Protein-coding gene in the species Homo sapiens

Receptor-type tyrosine-protein phosphatase N2 (R-PTP-N2) also known as islet cell autoantigen-related protein (ICAAR) and phogrin is an enzyme that in humans is encoded by the PTPRN2 gene. PTPRN and PTPRN2 (this gene) are both found to be major autoantigens associated with insulin-dependent diabetes mellitus.

== Function ==

Due to a close similarity in the gene sequences, the protein encoded by this gene has traditionally been considered a member of the protein tyrosine phosphatase (PTP) family. PTPs are known to be signaling molecules that regulate a variety of cellular processes including cell growth, differentiation, mitotic cycle, and oncogenic transformation. However, recent research has shown that the PTPRN2 mouse homolog, known as phogrin, dephosphorylates the lipid phosphatidylinositol rather than tyrosine. Specifically, phogrin was shown to act upon phosphatidylinositol 3-phosphate and Phosphatidylinositol 4,5-diphosphate, whereas it has never been observed acting upon tyrosine. PTPRN2 should, therefore, be more accurately considered a PIPase rather than a PTPase. Phosphorylated forms of phosphatidylinositol (PI) are called phosphoinositides and play important roles in lipid signaling, cell signaling and membrane trafficking.
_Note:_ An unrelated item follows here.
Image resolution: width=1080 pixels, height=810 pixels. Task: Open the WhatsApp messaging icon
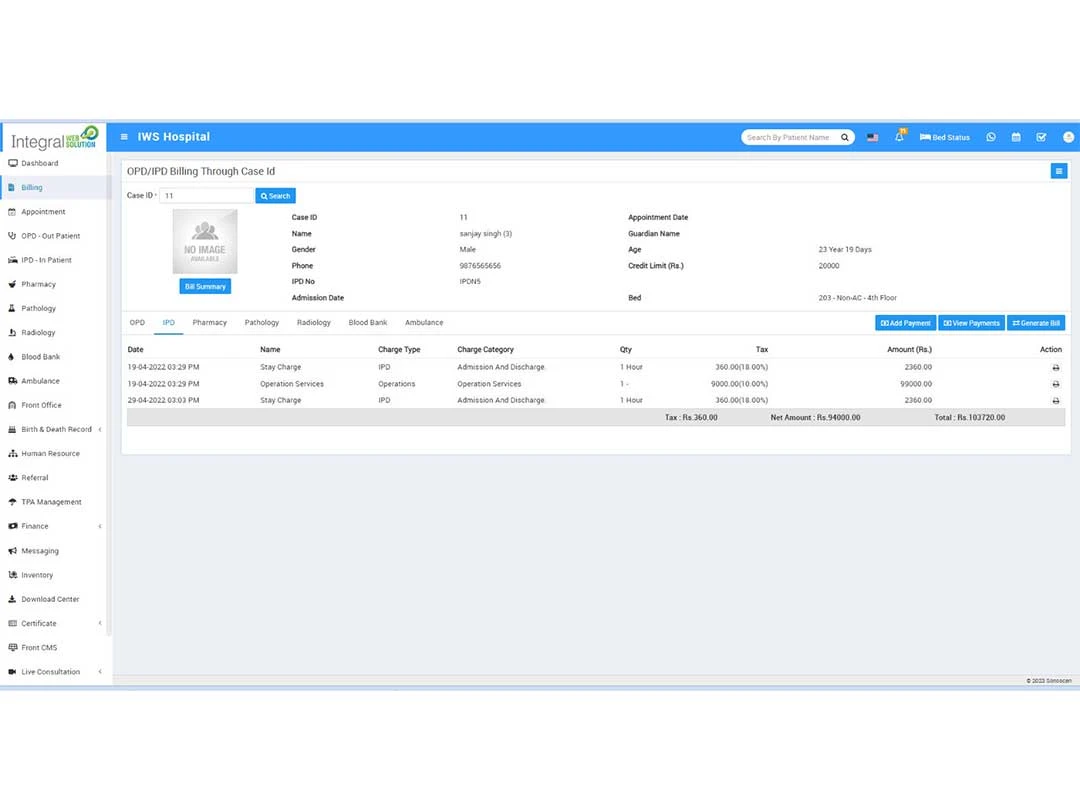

The protein produced by PTPRN2 possesses an extracellular region, a single transmembrane region, and a single intracellular catalytic domain, and thus represents a receptor-type PTP. The catalytic domain of this PTP is most closely related to PTPRN, also known as IA-2.

== Gene ==

Three alternatively spliced transcript variants of this gene, which encode distinct proteins, have been reported.

== Interactions ==

PTPRN2 has been shown to interact with: CKAP5, SPTBN4, and UBQLN4.

== Clinical significance ==

R-PTP-N2 functions as an autoantigen in diabetes mellitus type 1.